### ФРАГМЕНТ ИСТОЧНИКА

>>

Был у нас с бабусей один совместный поход: осенью 1943 года мама временно устроилась работать калькулятором в офицерскую столовую, которая располагалась в подвале дома, расположенного на углу Невского проспекта и улицы Плеханова (Казанская). Мама сказала бабушке: «Возьми Алика и к трём часам подойдите к столовой». Мы сидели у Барклая (памятник фельдмаршалу Барклаю де Толли), а далее бабуся сказала мне: «Зайди вот в тот двор, и там тебя будет ждать мама». Во дворе мама, испуганно оглянувшись, достала из– под кофты маленький бидончик: «Покушайте каши, но оставьте Долику».
ОТСТУПЛЕНИЕ. Не напрасно мамуля оглядывалась! В сталинские времена сажали людей за подобранные с колхозного поля три колоска, за незначительное опоздание на работу. А за бидончик с рисовой кашей…
Не успела мама скрыться, как я захныкал: «Бабуля, дай мне кашки».
Она запричитала, вот, мол, сейчас дойдём до дома и (я продолжал канючить)… «Как же я тебе дам? У меня ж ничего нет, чтобы…» Она пошарила вокруг, нашла щепку, тщательно вытерла её платком и: «Кушай, детонька, кушай на здоровье!»
Её слёзы падали на руку, держащую бидончик, а я хихикал от того, что капли разбивались на мельчайшие шарики.
Может, к старости стал чрезмерно сентиментальным, но, проходя мимо Казанского собора, я вспоминаю бабушку и…
О моих родных следовало бы написать книгу. И не только потому, что они сумели спасти от смерти двух мальчишек – меня и брата, – но ещё и работали для фронта в страшных условиях блокады. Вот такие несгибаемые женщины на Руси!
Мой братишка в метрике значился Адольфом. Это имя было, как вы понимаете, весьма непопулярно во время войны (Адольфом был Гитлер), и Долик стал Олегом.
Вот как он описал чудо времён блокады:
Мой братишка в метрике значился Адольфом. Это имя было, как вы понимаете, весьма непопулярно во время войны, и Долик стал Олегом.

<<

### СОХРАНЁННЫЕ ДАННЫЕ
>>

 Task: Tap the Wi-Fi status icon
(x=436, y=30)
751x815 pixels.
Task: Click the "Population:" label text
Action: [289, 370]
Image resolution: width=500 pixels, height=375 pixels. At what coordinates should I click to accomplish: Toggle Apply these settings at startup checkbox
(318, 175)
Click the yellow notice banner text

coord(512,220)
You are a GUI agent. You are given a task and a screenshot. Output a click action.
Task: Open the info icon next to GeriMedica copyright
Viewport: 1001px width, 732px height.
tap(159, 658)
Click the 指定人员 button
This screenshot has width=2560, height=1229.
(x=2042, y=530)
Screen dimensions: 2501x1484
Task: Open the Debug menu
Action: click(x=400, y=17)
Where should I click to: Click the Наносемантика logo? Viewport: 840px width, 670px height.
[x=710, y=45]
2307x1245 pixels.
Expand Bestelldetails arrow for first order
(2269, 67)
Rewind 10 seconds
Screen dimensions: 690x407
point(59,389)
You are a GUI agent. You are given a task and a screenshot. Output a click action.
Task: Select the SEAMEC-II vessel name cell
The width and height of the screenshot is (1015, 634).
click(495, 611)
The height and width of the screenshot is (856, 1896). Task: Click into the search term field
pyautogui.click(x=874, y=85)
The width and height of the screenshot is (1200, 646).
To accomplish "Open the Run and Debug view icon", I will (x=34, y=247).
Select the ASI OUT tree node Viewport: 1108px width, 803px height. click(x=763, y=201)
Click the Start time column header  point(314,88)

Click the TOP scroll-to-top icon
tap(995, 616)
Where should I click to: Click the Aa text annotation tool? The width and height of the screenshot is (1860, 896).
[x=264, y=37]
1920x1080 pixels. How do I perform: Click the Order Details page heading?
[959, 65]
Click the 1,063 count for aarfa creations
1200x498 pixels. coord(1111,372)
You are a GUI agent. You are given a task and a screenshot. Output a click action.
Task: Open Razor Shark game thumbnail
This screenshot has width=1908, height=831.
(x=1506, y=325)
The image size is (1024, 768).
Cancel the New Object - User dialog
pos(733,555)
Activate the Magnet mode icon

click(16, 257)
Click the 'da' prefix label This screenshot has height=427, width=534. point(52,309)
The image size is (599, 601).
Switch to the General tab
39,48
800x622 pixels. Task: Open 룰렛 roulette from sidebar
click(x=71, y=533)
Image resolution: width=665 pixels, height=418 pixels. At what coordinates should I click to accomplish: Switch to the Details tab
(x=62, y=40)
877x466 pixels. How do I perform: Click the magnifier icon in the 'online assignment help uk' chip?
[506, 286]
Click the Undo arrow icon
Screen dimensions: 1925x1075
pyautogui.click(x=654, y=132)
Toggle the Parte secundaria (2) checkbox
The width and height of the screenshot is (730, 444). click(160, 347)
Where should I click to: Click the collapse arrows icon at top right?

<<

### ПОСТАВЛЕННАЯ ЗАДАЧА 1
Ответьте, где, согласно воспоминаниям о блокаде, располагалась офицерская столовая, в которую осенью 1943 года временно устроилась мама.
### ПОСТАВЛЕННАЯ ЗАДАЧА 2
Продолжите воспоминания о блокаде, начиная сразу после их последнего предложения.
Данные для работы не понадобятся.

### ИТОГОВЫЙ ОТВЕТ 1
В подвале дома на углу Невского проспекта и улицы Плеханова (Казанской).

### ИТОГОВЫЙ ОТВЕТ 2
«Это произошло в январе 42-го. Мой отчим, отец младшего брата, работал на заводе, на Выборгской стороне. Он как-то сообщил маме, что хочет отдать нам талон № 8, по которому давали сто граммов постного масла. Это было огромное богатство! К вечеру я доплелся до завода. Отчим вырезал из продуктовой карточки маленький бумажный квадратик, я переложил его в варежку и двинулся в обратный путь. Миновал Литейный мост и тут же попал под артобстрел. Переждал в подворотне. А когда утихло, пошел, переступая через упавшие провода и битые стекла. Внезапно меня пронзил страх – пальцы не чувствовали бумажного квадратика! Сдернул варежку. Талон исчез… Как я покажусь домой, где в промерзшей комнате меня ждут мама и младший брат? Повернулся и побрел назад, впиваясь взглядом в чуть видимый снег… Не было у меня ни одного шанса. В полном отчаянии воскликнул: „Господи! Если ты есть – я найду!“ Через два шага я увидел на снегу свой талон. Место, где он лежал, было чуть светлее других… Не веря своим глазам, я поднял драгоценную находку и, потрясенный случившимся, зашагал домой…»
В преддверии холодов папа привёз печку-буржуйку. Я бы этому незатейливому изделию из тонколистового металла поставил памятник после войны. Печурка разгоралась мгновенно и излучала тепло и свет, когда мама помешивала дрова. На топку заготавливали дрова из порубленной мебели, и если поначалу в ход шли старые стулья и кухонная мебель, то к Новому 1942 году брат взялся за старинный шкаф красного дерева.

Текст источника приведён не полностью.